Reversing this argument, negative XLD signals at the π* resonances and positive XLD signals at σ* resonances indicate a flat, lying-down geometry of the molecules. An XLD contrast with inverted signs at π* and σ* resonances indicates a ‘standing-up’ geometry. The appearance of XLD in both π* and σ* resonances after sandwiching the template layer indicates that PTCDA alters the orientation of both VOPc and TiOPc from a ‘standing-up’ configuration to a more ‘lying-down’ configuration. Later on in this paper, a quantitative comparison of the lying-down and the standing-up configurations will be established using a theoretical model. Note that adding a templating layer leads to a significant XLD also in the diluted samples VT10-P-Si, VT100-P-Si, VT500-P-Si. The characteristic peaks of the diluted samples at both π* resonances and σ* resonances resemble the ones of the non-diluted counterparts.

The main features in all spectra shown in Fig. 1c and d are the same, however, very small peak shifts and intensity differences can be ascribed to the slightly different local environments seen by the nitrogen atoms between VOPc and TiOPc.

Furthermore, when using polycrystalline aluminum foil as a substrate (sample identifiers ending with ‘…-Al’), the results are similar, but not identical to the ones obtained with Si(100). The differences will be discussed more quantitatively at the end of the Theoretical modeling section. The respective XAS and XLD spectra are reported in Fig. S1 in the ESI.

XAS at the vanadium L2,3-edges and the oxygen K-edge

In order to gain deeper understanding beyond the spectral properties of the nitrogen atoms in the molecules, the XAS and XLD spectra at the vanadium L2,3-edges (510–527 eV) and the oxygen K-edge (527–560 eV) of the vanadium-containing thin film samples on Si(100) and of a few reference samples were studied. The resulting X-ray spectra are shown in Fig. 2a and b, respectively. In order to improve the visibility, wherever indicated, the vanadium part of the spectra obtained on the diluted VOPc films has been multiplied by a given factor to compensate for the weaker signal. Four main groups of features at photon energies of 515 eV, 523 eV, 530 eV and 538 eV are visible: The first two correspond to the vanadium L3 and L2 edges originating from the spin–orbit split core-level electron transitions 2p3/2 → 3d and 2p1/2 → 3d, respectively.36 The third and the fourth groups belong to the oxygen K-edge, which will be discussed further below.
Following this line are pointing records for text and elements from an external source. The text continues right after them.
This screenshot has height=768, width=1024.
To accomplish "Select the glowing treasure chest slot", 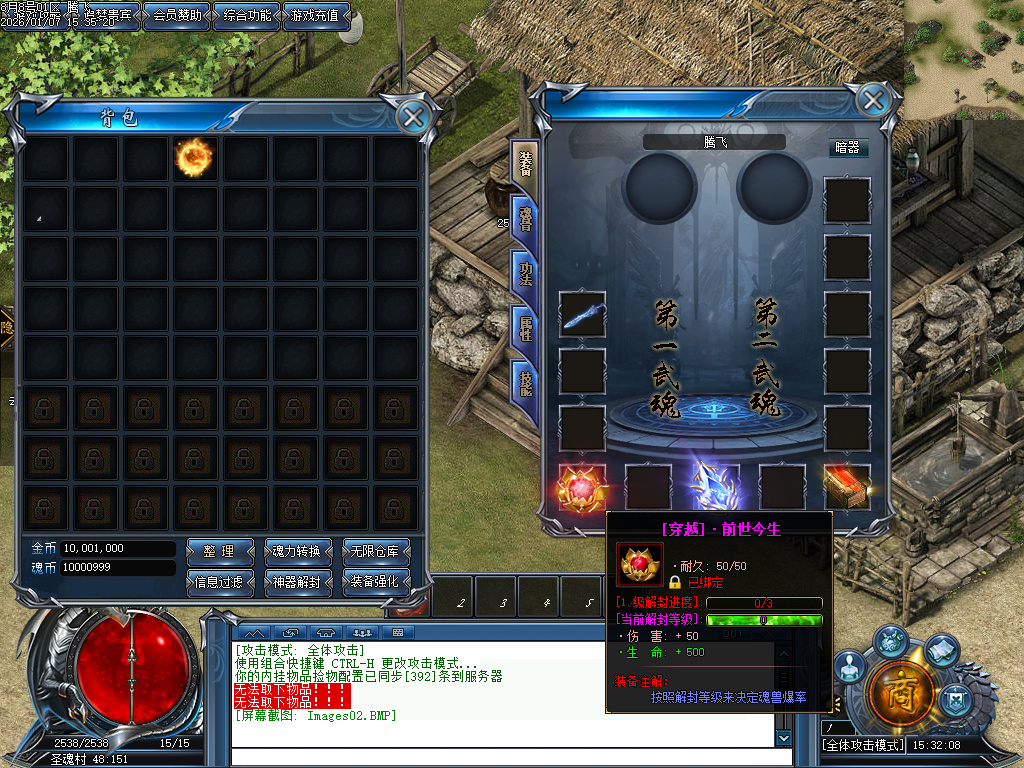I will (x=846, y=487).
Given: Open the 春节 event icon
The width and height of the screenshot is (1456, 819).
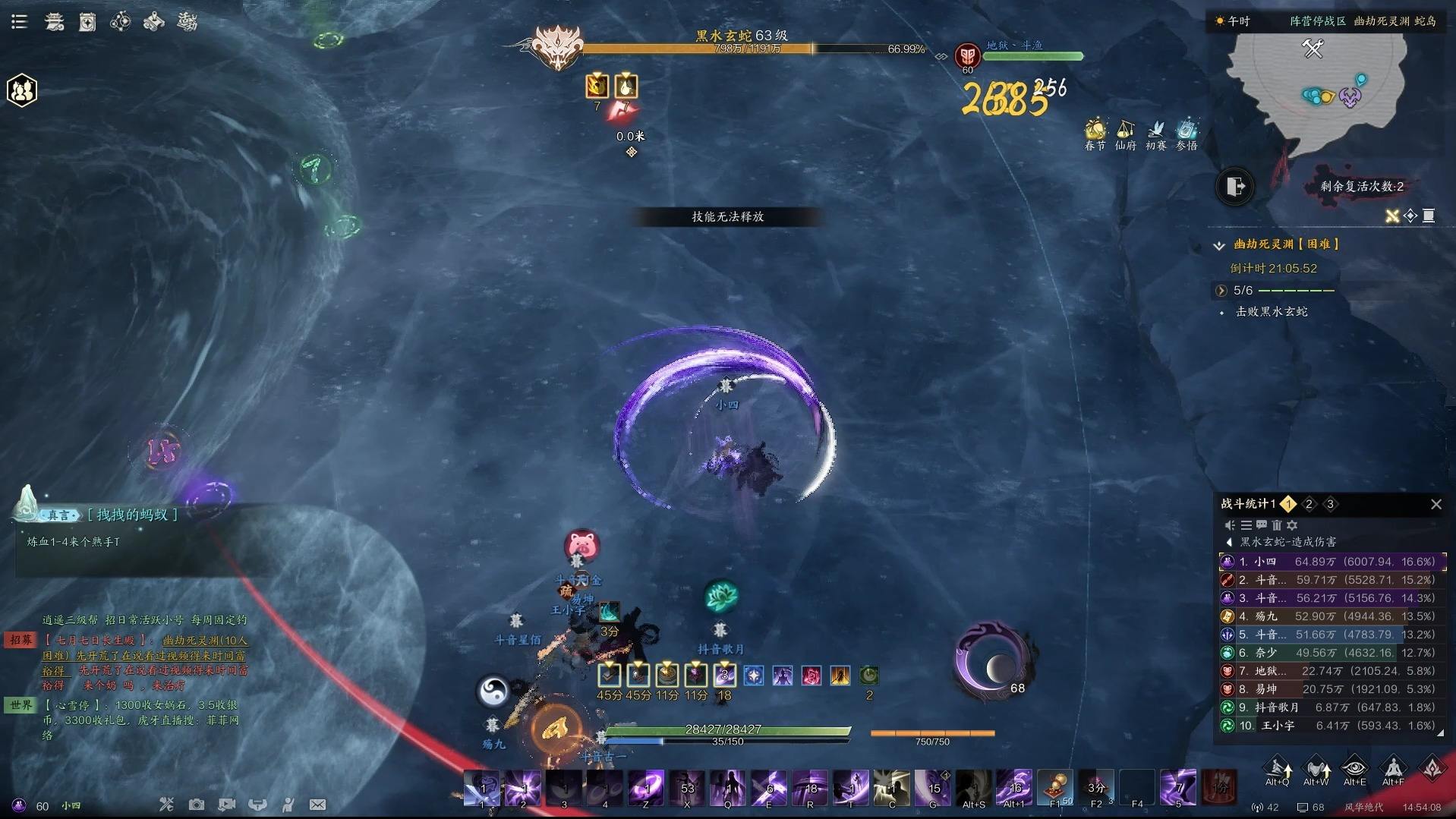Looking at the screenshot, I should 1095,132.
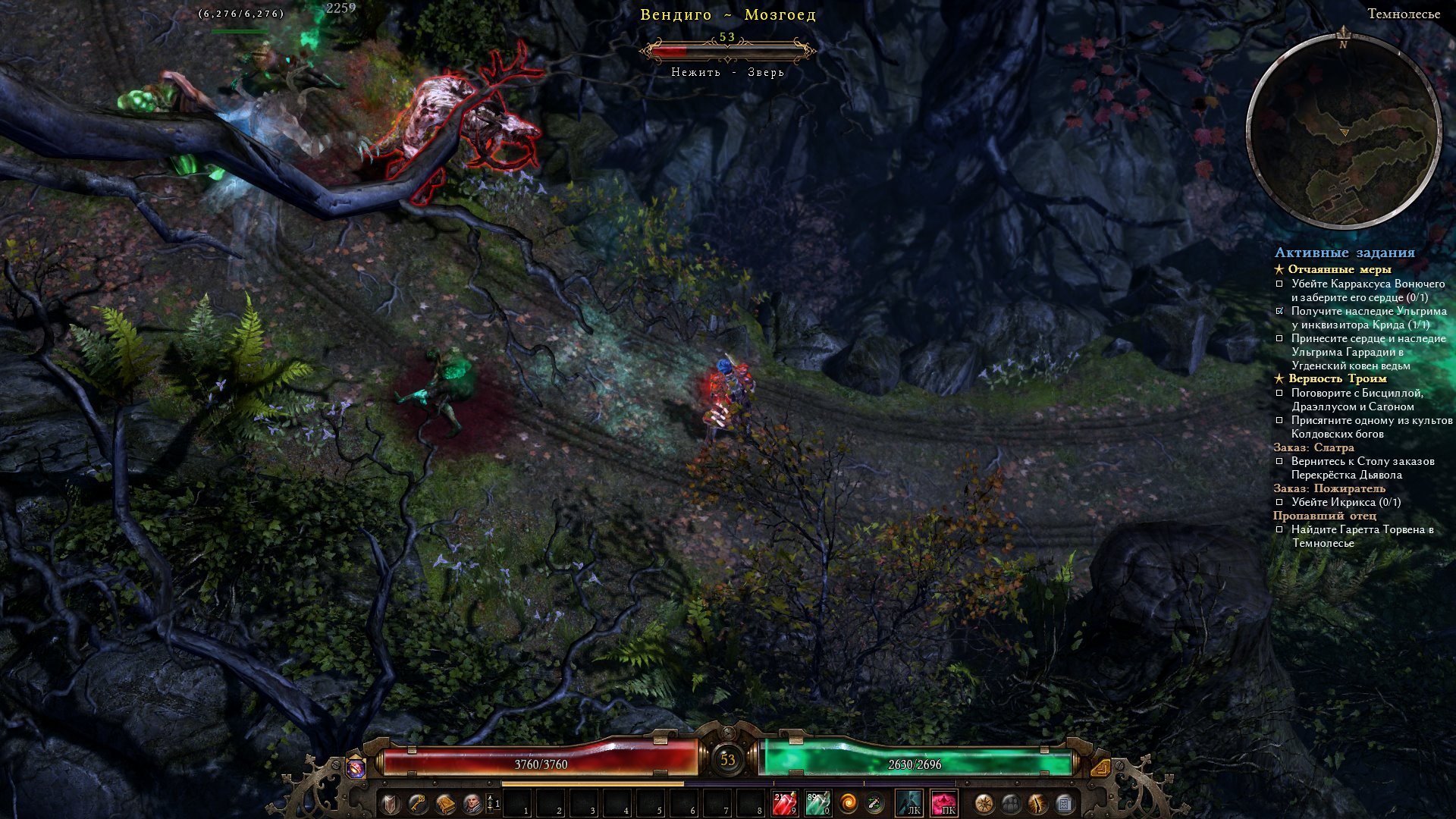Click the golden key icon
Screen dimensions: 1456x819
click(x=418, y=803)
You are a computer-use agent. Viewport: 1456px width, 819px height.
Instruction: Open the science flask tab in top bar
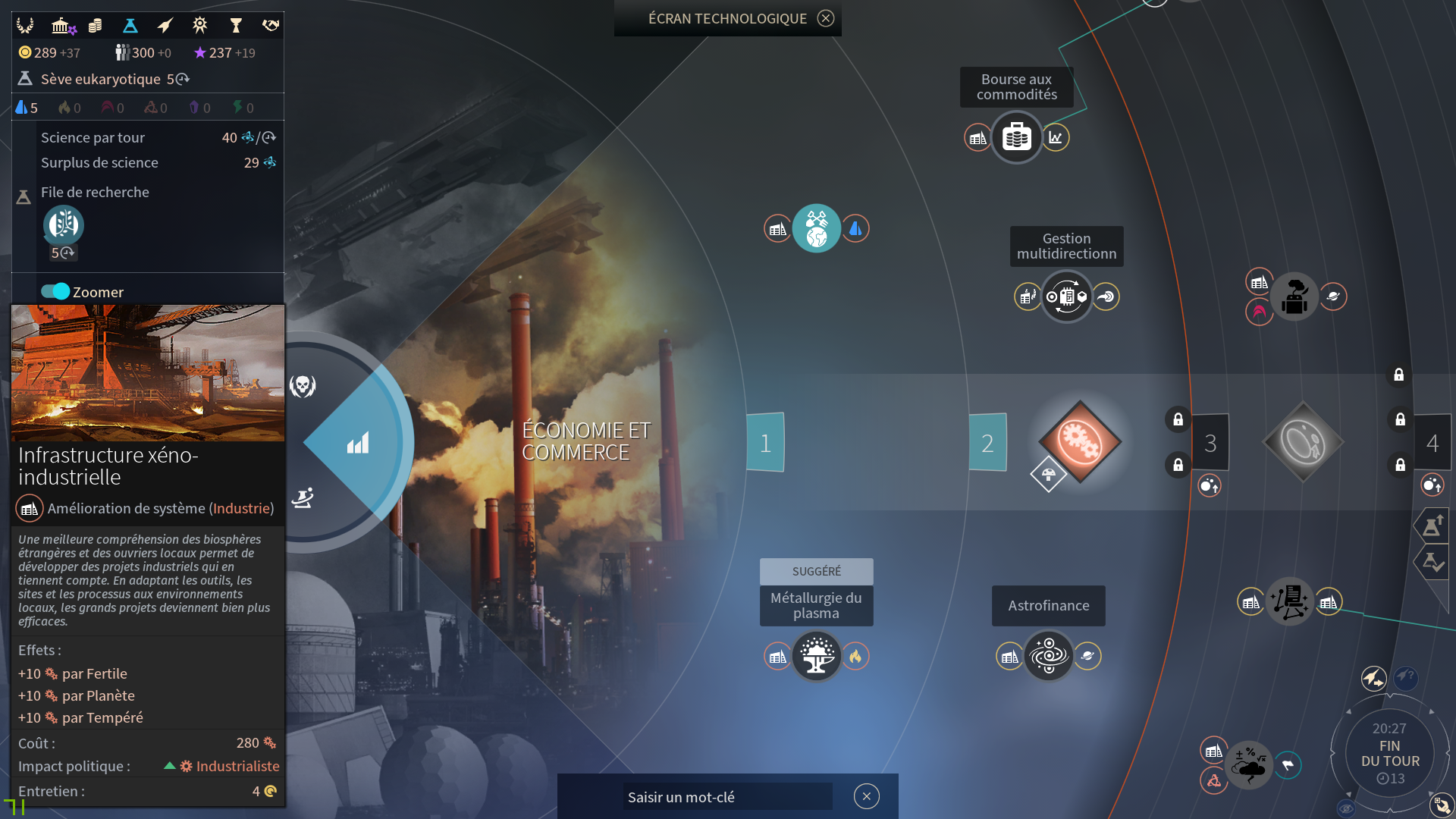[x=130, y=26]
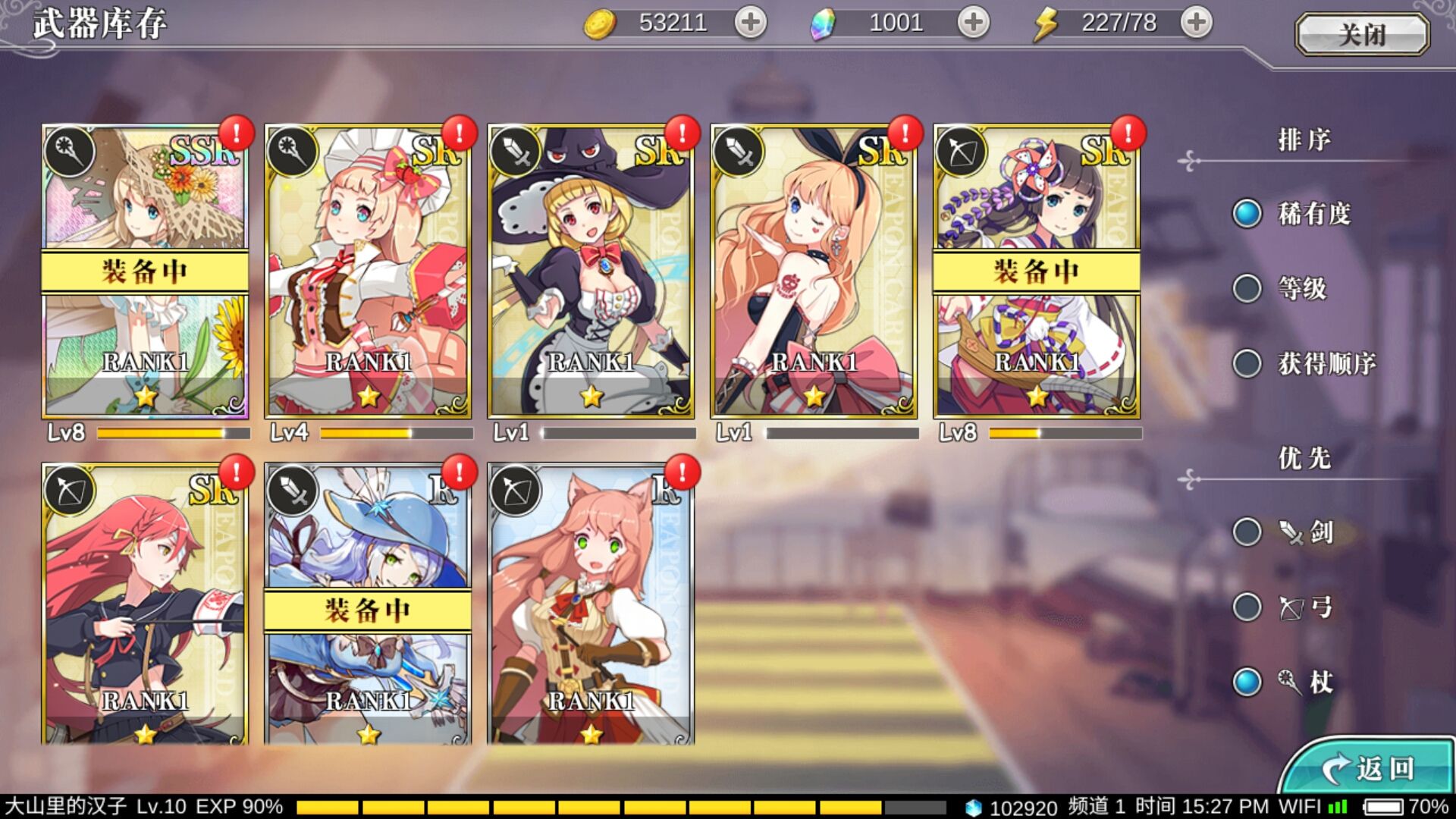This screenshot has width=1456, height=819.
Task: Close the weapon inventory with 关闭
Action: click(x=1362, y=35)
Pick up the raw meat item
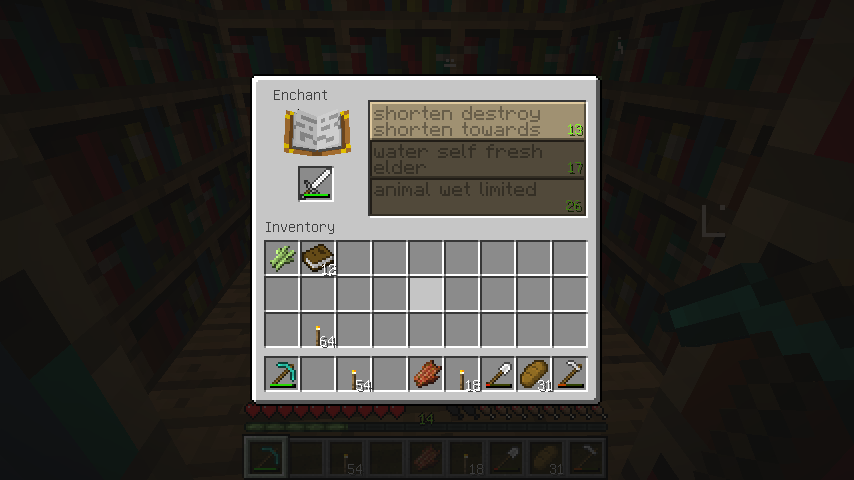The image size is (854, 480). point(425,374)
The vanadium L2,3-edge spectra of the non-diluted VOPc samples V10-Si and V10-P-Si are in excellent agreement with the ones in the literature.39,42–44

In line with the results obtained at the nitrogen K-edge discussed before it is apparent that without a templating layer there is virtually no XLD signal. In contrast, when a PTCDA layer is introduced the characteristic XLD signal appears. Obviously, the appearance of the XLD effect observed at the vanadium and nitrogen edges must be correlated because both elements are engaged in the same molecule and fixed by chemical bonds. The diluted samples exhibit a behavior similar to the non-diluted VOPc sample V10-P-Si. Fig. 2c provides a detailed view of the XAS and XLD features of sample V10-P-Si. Peaks A, B and D (cf.Fig. 2c) exhibit a positive XLD signal, while the XLD at peak C is negative.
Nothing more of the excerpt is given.